▸ **Questions à traiter**
A) D'après le texte sur la politique kényane, de quelle région William Ruto est-il l'homme fort ?
B) Rédigez la suite du texte sur la politique kényane, en commençant après sa dernière phrase.
====== Texte étudié ======
Le candidat malheureux lors de la dernière élection présidentielle, qui avait même organisé une cérémonie de prestation de serment symbolique en janvier, a accepté ce jour-là une réconciliation aussi surprenante que pragmatique.
L’épisode a marqué le lancement (très prématuré) de la campagne pour la succession de Kenyatta. Il a également mis en péril le mariage de raison avec son vice-président, William Ruto.
En faisant la paix avec Odinga, Kenyatta a réussi un coup de maître. Il s’est offert un début de mandat moins tumultueux, a installé un trio intéressant au sommet de l’État – Ruto, Odinga et lui-même – dont le rôle est délibérément flou et s’est donné plus de liberté pour prendre en main sa propre succession.
Après avoir soutenu Kenyatta lors des deux dernières élections, Ruto vise désormais le poste suprême. L’homme fort de la vallée du Rift, un leader Kalenjin et un produit du régime de Daniel Arap Moi, s’attendait à recevoir un soutien pour 2022, mais a rapidement compris qu’il n’en recevrait pas.
Une rupture trop précoce a apporté plus de problèmes que de solutions aux deux hommes. Ainsi, ils se livrent à une guerre de palais depuis les dernières élections.
====== Données fournies ======
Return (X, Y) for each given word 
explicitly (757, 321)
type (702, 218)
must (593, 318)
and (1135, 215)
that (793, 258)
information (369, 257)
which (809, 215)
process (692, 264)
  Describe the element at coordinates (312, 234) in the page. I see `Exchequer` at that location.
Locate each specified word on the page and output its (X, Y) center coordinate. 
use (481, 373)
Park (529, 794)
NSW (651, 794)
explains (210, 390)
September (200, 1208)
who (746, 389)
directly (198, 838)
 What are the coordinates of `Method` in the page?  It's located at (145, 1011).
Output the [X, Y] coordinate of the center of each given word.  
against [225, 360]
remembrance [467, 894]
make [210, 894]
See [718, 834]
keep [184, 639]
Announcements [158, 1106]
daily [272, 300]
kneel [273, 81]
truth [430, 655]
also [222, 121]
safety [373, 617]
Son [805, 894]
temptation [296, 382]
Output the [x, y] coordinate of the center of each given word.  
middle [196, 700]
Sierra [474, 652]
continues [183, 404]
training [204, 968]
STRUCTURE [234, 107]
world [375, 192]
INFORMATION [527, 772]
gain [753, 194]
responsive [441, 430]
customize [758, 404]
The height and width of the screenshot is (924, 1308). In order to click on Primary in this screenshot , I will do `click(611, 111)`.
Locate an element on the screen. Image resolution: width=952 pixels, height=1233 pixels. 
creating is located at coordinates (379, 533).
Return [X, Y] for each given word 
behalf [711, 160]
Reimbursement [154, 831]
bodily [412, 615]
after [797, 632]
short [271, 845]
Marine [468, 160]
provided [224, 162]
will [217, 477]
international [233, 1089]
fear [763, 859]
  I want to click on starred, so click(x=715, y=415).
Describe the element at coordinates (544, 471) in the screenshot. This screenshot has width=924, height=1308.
======
▸ **Réponses par numéro**
A) De la vallée du Rift.

B)
Ruto a profité de sa position de numéro deux de l’État pour faire campagne plus tôt et rencontrer les dirigeants de la région, notamment le président ougandais Yoweri Museveni, avec qui il a des liens.
Kenyatta, quant à lui, a licencié plusieurs cadres proches de son « VP », affaibli ce dernier en lançant des enquêtes pour corruption et mis ses ressources politiques et financières au service de Raila Odinga, « son » candidat et ancien rival.
Signe que la campagne entre dans sa dernière ligne droite, Kenyatta a même défié Ruto pour la première fois en août, l’invitant à se retirer : « Si vous n’êtes pas satisfait, la chose honorable à faire serait de vous retirer et de permettre à ceux qui veulent aller de l’avant, d’aller de l’avant. »

En Angola, Lourenço sera très probablement réélu. Élections générales : Août
Sauf surprise, la composition des élections générales de 2022 en Angola est déjà établie. Le scrutin, qui devrait se tenir en août, opposera João Lourenço, président sortant et candidat du Mouvement populaire de libération de l’Angola (MPLA), à un nouveau challenger : Adalberto Costa Júnior, leader de l’Unita, le parti historique de l’opposition angolaise.
Si l’on exclut toute bombe, M. Lourenço, successeur de M. Dos Santos (1979-2017) et chef d’un parti au pouvoir depuis l’indépendance du pays en 1975, a toutes les chances de l’emporter.
L’ancienne famille dirigeante du pays, les Dos Santos, semble hors course : le père s’est retiré de la vie politique, la fille aînée, Isabel, se trouve à l’étranger et les tribunaux angolais ont récemment confirmé la condamnation pour corruption de son fils José Filomeno.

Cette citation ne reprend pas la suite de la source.